→ Work to do
Repeat the items word for word, from the line holding "Disable the 样式转换 filter toggle" through the last line of the items, both ends included.

→ Records supplied
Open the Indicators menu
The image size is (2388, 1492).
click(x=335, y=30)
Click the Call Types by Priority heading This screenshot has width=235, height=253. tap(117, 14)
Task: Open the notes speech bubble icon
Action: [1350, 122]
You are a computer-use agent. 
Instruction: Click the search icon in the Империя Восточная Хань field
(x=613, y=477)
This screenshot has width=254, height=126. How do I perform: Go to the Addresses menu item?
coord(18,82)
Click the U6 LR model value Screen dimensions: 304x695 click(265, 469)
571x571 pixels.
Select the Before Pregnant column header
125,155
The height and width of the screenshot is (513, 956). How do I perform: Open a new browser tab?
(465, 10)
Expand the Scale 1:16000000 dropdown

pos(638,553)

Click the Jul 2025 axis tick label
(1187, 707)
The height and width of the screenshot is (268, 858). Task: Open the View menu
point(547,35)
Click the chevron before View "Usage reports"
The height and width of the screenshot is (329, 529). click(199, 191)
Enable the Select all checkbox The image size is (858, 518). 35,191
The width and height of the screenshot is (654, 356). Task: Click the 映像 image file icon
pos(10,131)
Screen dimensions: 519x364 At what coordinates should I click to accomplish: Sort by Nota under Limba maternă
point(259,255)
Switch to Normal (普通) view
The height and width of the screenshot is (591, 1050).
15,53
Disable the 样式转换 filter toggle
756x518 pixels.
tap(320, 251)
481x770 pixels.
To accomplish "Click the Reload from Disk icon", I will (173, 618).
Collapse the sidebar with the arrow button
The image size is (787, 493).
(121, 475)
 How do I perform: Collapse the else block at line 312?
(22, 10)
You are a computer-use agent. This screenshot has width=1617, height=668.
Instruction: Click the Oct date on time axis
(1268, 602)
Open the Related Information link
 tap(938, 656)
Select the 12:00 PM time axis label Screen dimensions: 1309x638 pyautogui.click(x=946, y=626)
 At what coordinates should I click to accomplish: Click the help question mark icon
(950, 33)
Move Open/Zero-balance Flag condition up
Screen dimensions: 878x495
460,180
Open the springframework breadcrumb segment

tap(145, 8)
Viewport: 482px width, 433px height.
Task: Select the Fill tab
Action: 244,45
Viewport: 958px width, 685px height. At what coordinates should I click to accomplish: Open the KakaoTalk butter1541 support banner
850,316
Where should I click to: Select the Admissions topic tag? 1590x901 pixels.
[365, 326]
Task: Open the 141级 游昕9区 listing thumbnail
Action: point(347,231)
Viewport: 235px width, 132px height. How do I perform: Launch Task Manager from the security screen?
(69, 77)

→ Task solution
Disable the 样式转换 filter toggle
756x518 pixels.
tap(320, 251)
481x770 pixels.
To accomplish "Click the Reload from Disk icon", I will (173, 618).
Collapse the sidebar with the arrow button
The image size is (787, 493).
(121, 475)
 How do I perform: Collapse the else block at line 312?
(22, 10)
You are a computer-use agent. This screenshot has width=1617, height=668.
Instruction: Click the Oct date on time axis
(1268, 602)
Open the Related Information link
 tap(938, 656)
Select the 12:00 PM time axis label Screen dimensions: 1309x638 pyautogui.click(x=946, y=626)
 At what coordinates should I click to accomplish: Click the help question mark icon
(950, 33)
Move Open/Zero-balance Flag condition up
Screen dimensions: 878x495
460,180
Open the springframework breadcrumb segment

tap(145, 8)
Viewport: 482px width, 433px height.
Task: Select the Fill tab
Action: 244,45
Viewport: 958px width, 685px height. At what coordinates should I click to accomplish: Open the KakaoTalk butter1541 support banner
850,316
Where should I click to: Select the Admissions topic tag? 1590x901 pixels.
[365, 326]
Task: Open the 141级 游昕9区 listing thumbnail
Action: point(347,231)
Viewport: 235px width, 132px height. How do I perform: Launch Task Manager from the security screen?
(69, 77)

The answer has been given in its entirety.